@notallwrong sorry, I was on a short vacation... I'll make the promised update to my answer by this Friday at the latest.

@notallwrong I'll try as well to translate some instances of the consistency theorems Willie asked for above into the language of cutoff functions. I don't mind losing the bounty due to time. Regarding your points (1) and (2), I believe that what goes wrong in your example is that typically consistency theorems imply some convergence conditions for the matrix elements that seem at first glance to be violated in your case. I'll try to clarify that as well within the next few days...

@WillieWong I'll try to do that in the next few days, as time allows...

The nontransverse intersection example is very interesting, but it raises quite a few questions on its own regarding the concept of "negative manifold dimension". For instance, when does the relation to topological and Hausdorff dimensions break down, and how does that happen?
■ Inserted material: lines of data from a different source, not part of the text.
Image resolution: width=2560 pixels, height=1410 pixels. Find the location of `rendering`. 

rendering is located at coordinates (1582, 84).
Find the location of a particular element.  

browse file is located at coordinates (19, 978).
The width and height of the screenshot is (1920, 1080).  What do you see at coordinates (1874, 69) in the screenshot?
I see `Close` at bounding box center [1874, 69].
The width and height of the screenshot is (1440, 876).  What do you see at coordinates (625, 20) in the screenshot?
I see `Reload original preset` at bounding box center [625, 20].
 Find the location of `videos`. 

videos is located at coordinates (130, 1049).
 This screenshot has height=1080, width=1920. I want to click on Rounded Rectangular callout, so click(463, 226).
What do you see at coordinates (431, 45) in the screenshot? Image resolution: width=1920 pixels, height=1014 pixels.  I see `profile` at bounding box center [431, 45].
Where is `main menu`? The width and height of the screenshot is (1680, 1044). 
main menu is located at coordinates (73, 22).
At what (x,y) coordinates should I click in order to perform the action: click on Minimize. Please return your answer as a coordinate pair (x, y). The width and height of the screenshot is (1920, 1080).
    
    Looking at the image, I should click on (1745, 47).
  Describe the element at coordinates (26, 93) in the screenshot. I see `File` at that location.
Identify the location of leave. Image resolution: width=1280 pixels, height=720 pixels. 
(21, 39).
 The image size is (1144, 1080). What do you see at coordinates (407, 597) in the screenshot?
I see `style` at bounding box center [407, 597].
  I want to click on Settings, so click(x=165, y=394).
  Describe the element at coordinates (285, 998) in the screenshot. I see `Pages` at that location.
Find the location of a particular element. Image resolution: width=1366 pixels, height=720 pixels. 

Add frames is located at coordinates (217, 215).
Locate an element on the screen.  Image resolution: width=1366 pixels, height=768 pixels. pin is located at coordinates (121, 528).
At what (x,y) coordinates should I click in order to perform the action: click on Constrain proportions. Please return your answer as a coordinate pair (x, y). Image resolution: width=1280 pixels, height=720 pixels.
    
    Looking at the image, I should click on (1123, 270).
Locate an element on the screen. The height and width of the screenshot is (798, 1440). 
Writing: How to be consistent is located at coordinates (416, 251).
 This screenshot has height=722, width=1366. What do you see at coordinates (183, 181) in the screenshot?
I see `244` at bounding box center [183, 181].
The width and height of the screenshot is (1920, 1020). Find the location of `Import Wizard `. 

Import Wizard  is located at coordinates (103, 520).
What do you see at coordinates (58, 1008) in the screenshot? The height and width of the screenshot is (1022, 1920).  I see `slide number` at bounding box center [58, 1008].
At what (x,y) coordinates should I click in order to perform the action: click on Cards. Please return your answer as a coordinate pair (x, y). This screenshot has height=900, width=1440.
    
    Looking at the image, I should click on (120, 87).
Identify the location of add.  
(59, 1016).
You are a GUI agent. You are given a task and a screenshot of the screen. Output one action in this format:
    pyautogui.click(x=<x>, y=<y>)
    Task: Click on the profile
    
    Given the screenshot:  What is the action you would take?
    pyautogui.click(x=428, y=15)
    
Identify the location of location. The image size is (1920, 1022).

In due time: if you want to get the spin-statistics connection I've mentioned at the end of my answer, you do need full Lorentz/Poincaré covariance because otherwise you cannot define the spin of the field, which is linked to the representation theory of the Lorentz group. Another Wightman axiom I didn't include in my answer out of irrelevance to the OP is that of uniqueness of the relativistic vacuum state, encoded in a cluster property for the truncated $n$-point functions (a sort of decay towards infinity in spacelike directions) which is automatic for generalized free fields.

There are many books on the subject, but the go-to reference for this material is R.F. Streater, A.S. Wightman, PCT, Spin and Statistics, and All That (Princeton University Press, 2000). I've omitted the axiom of Lorentz/Poincaré covariance because it plays no role in the context of the OP - in fact, only translation covariance (which is a consequence of the spectral condition) is relevant here.